Quelle grande et belle figure que celle de Moïse ! Mais quel périple difficile fut le sien et quel départ embrouillé connut-il !

Souvenez-vous : avant sa venue au monde, Pharaon avait ordonné de jeter au Nil tout garçon qui naîtrait. Aujourd’hui, on sait que le fœtus est déjà en relation intime avec sa maman et le milieu ambiant.

Sans doute le fœtus « Moïse » a-t-il pu discerner inconsciemment l’inquiétude de sa maman. Il n’était pas désiré. Voyez aujourd’hui combien les enfants qui découvrent cela peuvent en être meurtris.

Par la suite, il s’est arraché à la tendresse familiale, transplanté chez une nouvelle maman, la fille de Pharaon.
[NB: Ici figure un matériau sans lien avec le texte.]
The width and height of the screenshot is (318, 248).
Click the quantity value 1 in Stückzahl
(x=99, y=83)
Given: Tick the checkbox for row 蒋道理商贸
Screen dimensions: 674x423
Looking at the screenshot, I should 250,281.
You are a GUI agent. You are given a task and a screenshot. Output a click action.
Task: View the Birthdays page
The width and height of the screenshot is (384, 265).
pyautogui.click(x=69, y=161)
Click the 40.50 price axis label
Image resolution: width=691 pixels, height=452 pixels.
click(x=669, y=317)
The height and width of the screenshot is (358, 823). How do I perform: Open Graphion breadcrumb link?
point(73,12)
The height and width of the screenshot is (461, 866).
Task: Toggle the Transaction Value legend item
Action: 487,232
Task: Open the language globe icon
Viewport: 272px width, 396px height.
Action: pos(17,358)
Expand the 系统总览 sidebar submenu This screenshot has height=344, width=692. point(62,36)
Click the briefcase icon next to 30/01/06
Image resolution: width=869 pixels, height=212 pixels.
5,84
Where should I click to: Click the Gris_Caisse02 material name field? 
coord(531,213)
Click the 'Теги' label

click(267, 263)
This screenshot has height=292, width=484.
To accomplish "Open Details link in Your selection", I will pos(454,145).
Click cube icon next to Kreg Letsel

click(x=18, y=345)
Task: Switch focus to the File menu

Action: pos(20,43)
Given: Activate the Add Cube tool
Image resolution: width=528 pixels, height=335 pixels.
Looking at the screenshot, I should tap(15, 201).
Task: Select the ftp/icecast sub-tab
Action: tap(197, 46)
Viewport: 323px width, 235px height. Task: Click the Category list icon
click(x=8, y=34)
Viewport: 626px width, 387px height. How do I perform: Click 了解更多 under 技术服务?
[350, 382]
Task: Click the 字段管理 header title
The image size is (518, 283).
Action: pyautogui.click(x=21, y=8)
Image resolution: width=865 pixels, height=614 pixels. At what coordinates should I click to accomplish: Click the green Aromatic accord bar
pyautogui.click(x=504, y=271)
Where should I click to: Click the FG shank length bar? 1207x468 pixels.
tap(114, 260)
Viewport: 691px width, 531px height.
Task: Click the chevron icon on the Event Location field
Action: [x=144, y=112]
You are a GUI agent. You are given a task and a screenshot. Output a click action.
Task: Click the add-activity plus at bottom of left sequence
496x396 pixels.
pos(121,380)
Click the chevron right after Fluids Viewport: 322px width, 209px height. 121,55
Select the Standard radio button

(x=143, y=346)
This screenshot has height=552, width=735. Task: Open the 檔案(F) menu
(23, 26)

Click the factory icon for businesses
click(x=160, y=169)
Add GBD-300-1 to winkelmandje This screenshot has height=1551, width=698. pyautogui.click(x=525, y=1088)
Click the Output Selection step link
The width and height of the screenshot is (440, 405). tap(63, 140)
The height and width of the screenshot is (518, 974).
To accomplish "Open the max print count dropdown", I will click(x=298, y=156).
Là, il est confronté à une nouvelle religion. Les conséquences de tout cela, entre autres, seront le bégaiement : « J’ai la bouche embarrassée » et une perte d’identité : « Qui suis-je ? » demandera-t-il ? Est-il Israélite, Égyptien, Madianite comme sa femme ?

Nous serions déboussolés pour moins que cela. Moïse avait besoin d’une guérison. Comment va-t-elle s’opérer ?

Découvrons ce qui s’est produit pour Moïse. Il a découvert une identité qu’il ignorait, et il l’a trouvée en Dieu par ces simples paroles : « Je suis le Dieu de tes pères. »

L’épître aux Hébreux nous apprend que Moïse, ayant trouvé son identité spirituelle, retrouvera son identité humaine et sociale. « C’est par la foi que Moïse, devenu grand, refusa d’être appelé fils de la fille de Pharaon, aimant mieux être maltraité avec le peuple de Dieu ». Connaissant sa filiation, il était prêt à l’assumer pleinement. Sa foi l’avait aidé à éliminer cette frustration. Il avait désormais un père et des frères. Mettons notre foi dans le Dieu de l’Évangile, il nous guérira de toutes nos frustrations.